Reputation: 11
Doing an evaluation of Hive and its features. Theres a use-case where I need to iterate through a resultset in a separate thread. I can have many ResultSets and spawn a thread to process each one of them. Below is the code I have written for this use case.
public class ConcurrentRSIteration2 {
private static String[] tableNames =
{
"random_data1",
"random_data2",
"random_data3",
"random_data4"
};
public static void main(String args[]) throws Exception {
String driverName = "org.apache.hive.jdbc.HiveDriver";
Class.forName(driverName);
Connection con = DriverManager.getConnection(
"jdbc:hive2://127.0.0.1:10000/default", "hive", "");
int length = tableNames.length;
StringBuilder[] sql = new StringBuilder[length];
PreparedStatement[] stmt = new PreparedStatement[length];
Thread[] rsIterators = new Thread[length];
for (int i = 0; i < length; i++) {
sql[i] = new StringBuilder().
append("select * from ").
append(tableNames[i]);
stmt[i] = con.prepareStatement(sql[i].toString());
RSIterator2 rsIterator = new RSIterator2(stmt[i].executeQuery());
rsIterators[i] = new Thread(rsIterator);
}
for (int i = 0; i < length; i++) {
rsIterators[i].start();
}
}
}
class RSIterator2 implements Runnable {
private ResultSet rs;
public RSIterator2(ResultSet rs) {
this.rs = rs;
}
@Override
public void run() {
try {
System.out.println(this.hashCode() + " : " + rs);
System.out.println(this.hashCode() + " : RS iteration started.");
int i = 0;
while (rs.next()) {
i++;
}
System.out.println(this.hashCode() + " : RS iteration done.");
} catch (SQLException e) {
e.printStackTrace();
} finally {
try {
rs.close();
} catch (SQLException e) {
e.printStackTrace();
}
}
}
}
Below is the stacktrace of the exception.

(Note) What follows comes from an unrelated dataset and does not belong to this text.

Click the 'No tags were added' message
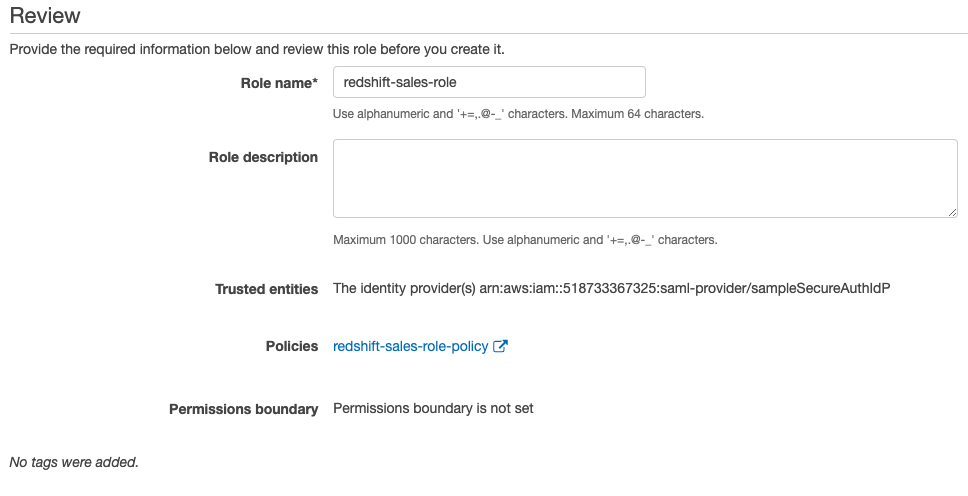The width and height of the screenshot is (968, 496). coord(74,463)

org.apache.thrift.transport.TTransportException
at org.apache.thrift.transport.TIOStreamTransport.read(TIOStreamTransport.java:132)
at org.apache.thrift.transport.TTransport.readAll(TTransport.java:86)

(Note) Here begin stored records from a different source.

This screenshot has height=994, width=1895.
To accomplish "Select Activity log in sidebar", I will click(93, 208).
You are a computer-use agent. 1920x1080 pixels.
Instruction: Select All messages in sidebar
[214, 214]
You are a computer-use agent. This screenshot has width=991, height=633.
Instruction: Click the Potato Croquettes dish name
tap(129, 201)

at org.apache.thrift.transport.TSaslTransport.readLength(TSaslTransport.java:376)
at org.apache.thrift.transport.TSaslTransport.readFrame(TSaslTransport.java:453)
at org.apache.thrift.transport.TSaslTransport.read(TSaslTransport.java:435)
at org.apache.thrift.transport.TSaslClientTransport.read(TSaslClientTransport.java:37)
at org.apache.thrift.transport.TTransport.readAll(TTransport.java:86)
at org.apache.thrift.protocol.TBinaryProtocol.readAll(TBinaryProtocol.java:429)
at org.apache.thrift.protocol.TBinaryProtocol.readI32(TBinaryProtocol.java:318)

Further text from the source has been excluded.